[Source records]
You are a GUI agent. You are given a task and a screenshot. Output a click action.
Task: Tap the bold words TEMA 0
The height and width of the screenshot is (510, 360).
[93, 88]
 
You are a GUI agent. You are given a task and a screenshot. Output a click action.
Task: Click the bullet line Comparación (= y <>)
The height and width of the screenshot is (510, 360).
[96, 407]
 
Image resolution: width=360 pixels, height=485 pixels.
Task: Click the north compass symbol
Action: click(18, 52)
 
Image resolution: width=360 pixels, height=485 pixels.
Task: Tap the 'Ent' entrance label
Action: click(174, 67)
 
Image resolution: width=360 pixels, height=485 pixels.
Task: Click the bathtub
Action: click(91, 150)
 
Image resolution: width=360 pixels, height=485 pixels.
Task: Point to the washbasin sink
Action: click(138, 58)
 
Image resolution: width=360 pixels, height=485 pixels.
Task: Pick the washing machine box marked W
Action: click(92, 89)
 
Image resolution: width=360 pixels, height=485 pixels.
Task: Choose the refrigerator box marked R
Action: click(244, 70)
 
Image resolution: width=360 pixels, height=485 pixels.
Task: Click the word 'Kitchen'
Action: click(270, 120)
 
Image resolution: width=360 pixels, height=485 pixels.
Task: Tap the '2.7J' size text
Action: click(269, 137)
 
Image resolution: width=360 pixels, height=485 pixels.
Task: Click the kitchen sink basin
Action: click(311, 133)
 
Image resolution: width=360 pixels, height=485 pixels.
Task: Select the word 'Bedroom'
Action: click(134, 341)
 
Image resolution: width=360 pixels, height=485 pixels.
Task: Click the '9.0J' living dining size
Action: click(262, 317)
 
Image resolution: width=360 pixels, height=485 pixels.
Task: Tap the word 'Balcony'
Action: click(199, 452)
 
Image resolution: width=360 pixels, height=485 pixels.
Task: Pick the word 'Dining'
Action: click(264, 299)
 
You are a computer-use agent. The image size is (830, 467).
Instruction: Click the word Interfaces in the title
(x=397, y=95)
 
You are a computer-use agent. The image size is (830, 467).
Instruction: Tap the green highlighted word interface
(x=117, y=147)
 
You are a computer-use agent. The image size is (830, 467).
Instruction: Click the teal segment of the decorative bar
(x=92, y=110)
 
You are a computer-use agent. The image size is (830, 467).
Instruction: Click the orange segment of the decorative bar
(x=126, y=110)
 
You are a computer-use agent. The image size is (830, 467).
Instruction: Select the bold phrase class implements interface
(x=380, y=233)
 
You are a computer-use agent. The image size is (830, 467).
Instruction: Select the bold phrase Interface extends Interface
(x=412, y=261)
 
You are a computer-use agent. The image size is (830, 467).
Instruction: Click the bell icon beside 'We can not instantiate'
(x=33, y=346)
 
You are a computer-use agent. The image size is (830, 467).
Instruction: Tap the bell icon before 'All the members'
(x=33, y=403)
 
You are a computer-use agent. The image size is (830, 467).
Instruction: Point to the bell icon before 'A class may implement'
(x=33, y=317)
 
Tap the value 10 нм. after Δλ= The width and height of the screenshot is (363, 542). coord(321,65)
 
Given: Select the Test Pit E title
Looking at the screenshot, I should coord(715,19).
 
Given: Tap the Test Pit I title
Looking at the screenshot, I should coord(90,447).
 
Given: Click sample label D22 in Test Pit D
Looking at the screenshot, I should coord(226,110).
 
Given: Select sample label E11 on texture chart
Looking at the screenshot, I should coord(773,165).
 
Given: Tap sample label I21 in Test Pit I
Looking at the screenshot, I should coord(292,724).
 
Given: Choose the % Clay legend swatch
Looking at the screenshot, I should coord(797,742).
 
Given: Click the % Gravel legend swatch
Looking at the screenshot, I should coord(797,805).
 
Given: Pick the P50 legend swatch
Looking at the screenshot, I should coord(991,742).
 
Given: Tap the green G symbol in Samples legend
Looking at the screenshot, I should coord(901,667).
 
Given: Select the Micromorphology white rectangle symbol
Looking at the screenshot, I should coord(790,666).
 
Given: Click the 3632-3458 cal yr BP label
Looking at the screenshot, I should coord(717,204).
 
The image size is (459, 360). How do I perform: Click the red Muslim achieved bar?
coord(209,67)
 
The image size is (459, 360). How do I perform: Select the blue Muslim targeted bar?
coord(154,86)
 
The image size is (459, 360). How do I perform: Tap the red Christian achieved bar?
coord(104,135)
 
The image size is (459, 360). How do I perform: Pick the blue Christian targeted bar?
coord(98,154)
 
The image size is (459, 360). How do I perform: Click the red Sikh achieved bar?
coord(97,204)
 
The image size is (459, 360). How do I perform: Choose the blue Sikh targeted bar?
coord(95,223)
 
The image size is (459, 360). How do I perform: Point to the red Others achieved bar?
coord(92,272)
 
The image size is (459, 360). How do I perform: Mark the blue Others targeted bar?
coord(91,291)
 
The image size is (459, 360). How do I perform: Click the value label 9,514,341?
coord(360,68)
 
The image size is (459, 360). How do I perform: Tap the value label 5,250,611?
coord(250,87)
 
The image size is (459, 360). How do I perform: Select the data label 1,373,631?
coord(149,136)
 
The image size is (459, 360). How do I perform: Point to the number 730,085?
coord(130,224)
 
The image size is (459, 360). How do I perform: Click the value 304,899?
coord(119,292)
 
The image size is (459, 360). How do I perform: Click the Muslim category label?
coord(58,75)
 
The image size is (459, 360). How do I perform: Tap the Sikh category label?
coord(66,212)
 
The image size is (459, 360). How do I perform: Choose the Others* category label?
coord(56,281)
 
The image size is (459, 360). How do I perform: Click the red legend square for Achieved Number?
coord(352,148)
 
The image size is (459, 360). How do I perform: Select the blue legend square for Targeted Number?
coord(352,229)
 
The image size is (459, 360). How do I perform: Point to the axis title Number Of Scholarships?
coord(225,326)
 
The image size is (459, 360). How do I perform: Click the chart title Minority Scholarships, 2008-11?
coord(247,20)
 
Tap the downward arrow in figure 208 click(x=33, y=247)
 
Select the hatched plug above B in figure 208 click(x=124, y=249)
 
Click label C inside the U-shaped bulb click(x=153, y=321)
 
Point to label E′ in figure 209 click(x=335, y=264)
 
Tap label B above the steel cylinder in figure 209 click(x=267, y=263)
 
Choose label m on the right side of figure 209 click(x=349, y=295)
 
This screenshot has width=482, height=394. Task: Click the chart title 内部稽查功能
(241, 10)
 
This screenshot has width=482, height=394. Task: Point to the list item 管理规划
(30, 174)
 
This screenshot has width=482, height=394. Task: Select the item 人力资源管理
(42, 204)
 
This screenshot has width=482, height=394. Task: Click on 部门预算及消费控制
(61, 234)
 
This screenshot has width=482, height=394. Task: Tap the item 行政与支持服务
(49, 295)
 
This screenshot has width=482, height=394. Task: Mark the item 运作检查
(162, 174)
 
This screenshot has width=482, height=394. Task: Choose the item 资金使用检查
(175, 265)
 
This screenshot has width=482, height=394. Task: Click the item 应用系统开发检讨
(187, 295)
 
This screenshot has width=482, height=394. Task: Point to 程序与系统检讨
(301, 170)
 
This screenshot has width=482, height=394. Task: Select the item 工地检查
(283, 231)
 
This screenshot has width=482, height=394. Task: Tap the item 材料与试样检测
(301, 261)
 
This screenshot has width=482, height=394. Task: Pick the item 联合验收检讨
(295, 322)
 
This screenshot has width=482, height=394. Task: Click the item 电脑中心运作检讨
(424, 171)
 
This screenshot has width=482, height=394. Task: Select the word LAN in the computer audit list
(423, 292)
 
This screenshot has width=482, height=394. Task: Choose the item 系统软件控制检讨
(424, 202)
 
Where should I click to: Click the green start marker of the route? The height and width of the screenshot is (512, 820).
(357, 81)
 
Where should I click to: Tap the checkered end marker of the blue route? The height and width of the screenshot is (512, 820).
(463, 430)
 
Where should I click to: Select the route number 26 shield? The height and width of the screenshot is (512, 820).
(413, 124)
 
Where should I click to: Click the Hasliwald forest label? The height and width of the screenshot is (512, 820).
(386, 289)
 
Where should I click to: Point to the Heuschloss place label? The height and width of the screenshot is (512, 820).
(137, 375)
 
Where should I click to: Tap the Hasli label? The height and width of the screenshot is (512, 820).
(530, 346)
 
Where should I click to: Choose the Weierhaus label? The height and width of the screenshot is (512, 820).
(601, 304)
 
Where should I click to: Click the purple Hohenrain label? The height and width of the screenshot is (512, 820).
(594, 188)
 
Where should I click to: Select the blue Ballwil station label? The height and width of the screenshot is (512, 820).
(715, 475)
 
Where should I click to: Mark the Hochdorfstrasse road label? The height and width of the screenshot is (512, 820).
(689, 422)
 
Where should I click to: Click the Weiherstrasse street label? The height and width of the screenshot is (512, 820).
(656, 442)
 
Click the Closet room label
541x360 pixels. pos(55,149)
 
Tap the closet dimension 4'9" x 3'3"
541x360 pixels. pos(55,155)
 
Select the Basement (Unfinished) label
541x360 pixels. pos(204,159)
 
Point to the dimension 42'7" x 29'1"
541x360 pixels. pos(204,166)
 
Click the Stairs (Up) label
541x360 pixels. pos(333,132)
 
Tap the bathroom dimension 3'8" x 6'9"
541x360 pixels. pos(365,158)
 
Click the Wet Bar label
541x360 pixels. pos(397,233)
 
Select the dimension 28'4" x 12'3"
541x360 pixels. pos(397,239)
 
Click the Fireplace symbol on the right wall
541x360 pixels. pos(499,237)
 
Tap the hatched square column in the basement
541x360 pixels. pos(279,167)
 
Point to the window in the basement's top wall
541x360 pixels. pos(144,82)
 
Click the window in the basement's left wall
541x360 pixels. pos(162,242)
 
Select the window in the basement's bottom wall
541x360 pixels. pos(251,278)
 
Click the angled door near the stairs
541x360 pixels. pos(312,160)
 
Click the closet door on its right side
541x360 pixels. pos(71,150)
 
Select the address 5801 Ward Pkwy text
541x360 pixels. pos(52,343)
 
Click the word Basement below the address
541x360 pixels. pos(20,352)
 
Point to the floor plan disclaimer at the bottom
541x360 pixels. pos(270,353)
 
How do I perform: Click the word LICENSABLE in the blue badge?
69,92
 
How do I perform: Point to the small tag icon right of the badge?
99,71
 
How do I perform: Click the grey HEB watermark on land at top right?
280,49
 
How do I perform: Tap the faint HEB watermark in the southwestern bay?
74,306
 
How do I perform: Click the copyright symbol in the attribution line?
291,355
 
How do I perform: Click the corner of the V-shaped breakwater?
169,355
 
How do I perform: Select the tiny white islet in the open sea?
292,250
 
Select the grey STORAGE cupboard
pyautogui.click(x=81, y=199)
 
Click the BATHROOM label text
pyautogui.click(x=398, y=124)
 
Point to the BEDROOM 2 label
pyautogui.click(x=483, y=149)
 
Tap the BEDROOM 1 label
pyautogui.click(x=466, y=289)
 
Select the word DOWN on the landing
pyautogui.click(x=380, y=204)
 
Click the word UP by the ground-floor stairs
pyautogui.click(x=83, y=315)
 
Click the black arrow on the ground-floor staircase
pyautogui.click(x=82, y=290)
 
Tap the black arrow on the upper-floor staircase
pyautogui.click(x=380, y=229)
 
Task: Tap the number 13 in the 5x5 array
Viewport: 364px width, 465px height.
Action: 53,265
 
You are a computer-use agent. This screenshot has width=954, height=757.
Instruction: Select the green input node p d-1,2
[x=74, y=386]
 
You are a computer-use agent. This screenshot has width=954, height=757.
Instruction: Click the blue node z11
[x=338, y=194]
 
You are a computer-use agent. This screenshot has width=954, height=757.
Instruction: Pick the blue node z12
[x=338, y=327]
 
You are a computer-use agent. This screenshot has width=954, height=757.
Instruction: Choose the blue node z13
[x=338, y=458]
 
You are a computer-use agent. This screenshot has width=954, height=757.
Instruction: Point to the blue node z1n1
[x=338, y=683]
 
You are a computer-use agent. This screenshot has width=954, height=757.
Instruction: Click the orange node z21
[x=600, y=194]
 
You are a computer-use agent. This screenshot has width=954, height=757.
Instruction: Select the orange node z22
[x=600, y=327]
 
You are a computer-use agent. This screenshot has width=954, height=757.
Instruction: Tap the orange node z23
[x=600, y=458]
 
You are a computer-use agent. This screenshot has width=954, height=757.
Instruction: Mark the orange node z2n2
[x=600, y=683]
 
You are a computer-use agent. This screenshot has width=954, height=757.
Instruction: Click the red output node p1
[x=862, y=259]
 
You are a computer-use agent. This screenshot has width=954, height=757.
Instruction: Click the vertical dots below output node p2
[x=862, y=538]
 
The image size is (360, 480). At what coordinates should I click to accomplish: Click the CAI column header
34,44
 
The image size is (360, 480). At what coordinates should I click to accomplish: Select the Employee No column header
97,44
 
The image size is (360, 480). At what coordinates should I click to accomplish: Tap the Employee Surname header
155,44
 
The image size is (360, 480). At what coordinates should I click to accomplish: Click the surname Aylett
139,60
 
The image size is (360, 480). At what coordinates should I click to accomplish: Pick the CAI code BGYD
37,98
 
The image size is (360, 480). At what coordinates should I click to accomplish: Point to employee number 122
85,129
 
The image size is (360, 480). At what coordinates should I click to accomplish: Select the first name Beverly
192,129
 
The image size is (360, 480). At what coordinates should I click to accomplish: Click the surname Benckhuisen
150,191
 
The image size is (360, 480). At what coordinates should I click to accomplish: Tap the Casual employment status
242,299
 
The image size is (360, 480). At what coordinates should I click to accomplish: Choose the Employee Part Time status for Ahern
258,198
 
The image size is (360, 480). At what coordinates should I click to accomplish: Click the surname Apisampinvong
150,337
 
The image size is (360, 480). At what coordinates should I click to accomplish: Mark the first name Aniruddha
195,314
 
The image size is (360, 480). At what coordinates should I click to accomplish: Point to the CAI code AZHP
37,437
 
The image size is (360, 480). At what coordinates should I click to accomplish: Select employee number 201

▶ [TASK]:
Turn everything from the line containing "the number 730,085?" down to the line containing "coord(56,281)", both included, into a JSON list of strings with one string per line and blank lines left out.

▶ [RIGHT ANSWER]:
[
  "The image size is (459, 360). How do I perform: Point to the number 730,085?",
  "coord(130,224)",
  "The image size is (459, 360). How do I perform: Click the value 304,899?",
  "coord(119,292)",
  "The image size is (459, 360). How do I perform: Click the Muslim category label?",
  "coord(58,75)",
  "The image size is (459, 360). How do I perform: Tap the Sikh category label?",
  "coord(66,212)",
  "The image size is (459, 360). How do I perform: Choose the Others* category label?",
  "coord(56,281)"
]